Then I was picked up by the legs and dragged a ways, at once tumbling back to the phantom world—but this time I found Frog waiting. He said nothing, but sat on the raised house in the fens fishing with a plain pole.

He turned towards me, looked, then immediately went back to his line with one hand while eating a trencher with another. It went on: People, things and places drifting past like those on a river bank might while polling along in a dense fog. I was surely upon the fens.

“How long, pray God, have you left him lie here, you bastards?!”

That voice was Cwenburh sure enough, and she was in a temper. I remained awake, tried to speak but could not—to move my legs and feet, but could not.

Someone took my hand, and I knew at once it was Cwenburh.

“Cuthwin, can you hear me? Do not die here like a miserable wild creature. Can you hear me? Give a squeeze to my hand.”

And I did—praise God, my hands worked.

“Ah! He hears. By Jesus, Our Savior, he will live! Come on, you louts!”

So it was this way for a long time—I would hear things, could use my hands, and one thing sure, became warmer. Most voices were Cwenburh’s, then Oslaf ordering Gunnhilda to do one thing or another, Matilda confused, asking questions.

And then laughter of young girls. But I could not make sense of this, for my mind was addled, and familiar words came together in uncertain order. Only if someone spoke very simply and briefly did I follow all.

Cwenburh perceived this, but I could tell a Healing Woman attended.

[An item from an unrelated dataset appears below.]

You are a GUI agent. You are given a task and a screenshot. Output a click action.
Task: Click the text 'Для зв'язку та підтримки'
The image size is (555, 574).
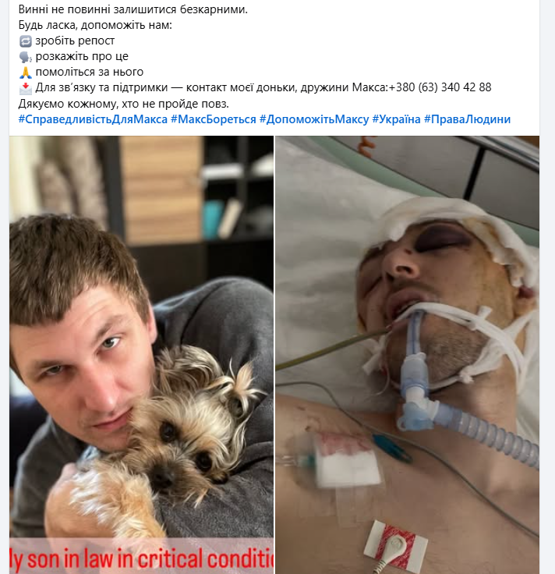pyautogui.click(x=101, y=87)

Her presence I detected by my nose, both that and my taste worked well, for she smelled like rancid lard and her potions and balms tasted and smelled worse.

And like of old, Cwenburh would argue with her about price.

During quiet times, Cwenburh, a little at a time told me what had happened, and events subsequent.

“Cuthwin, they hit you most across the back, less in your brain pan, God be praised.”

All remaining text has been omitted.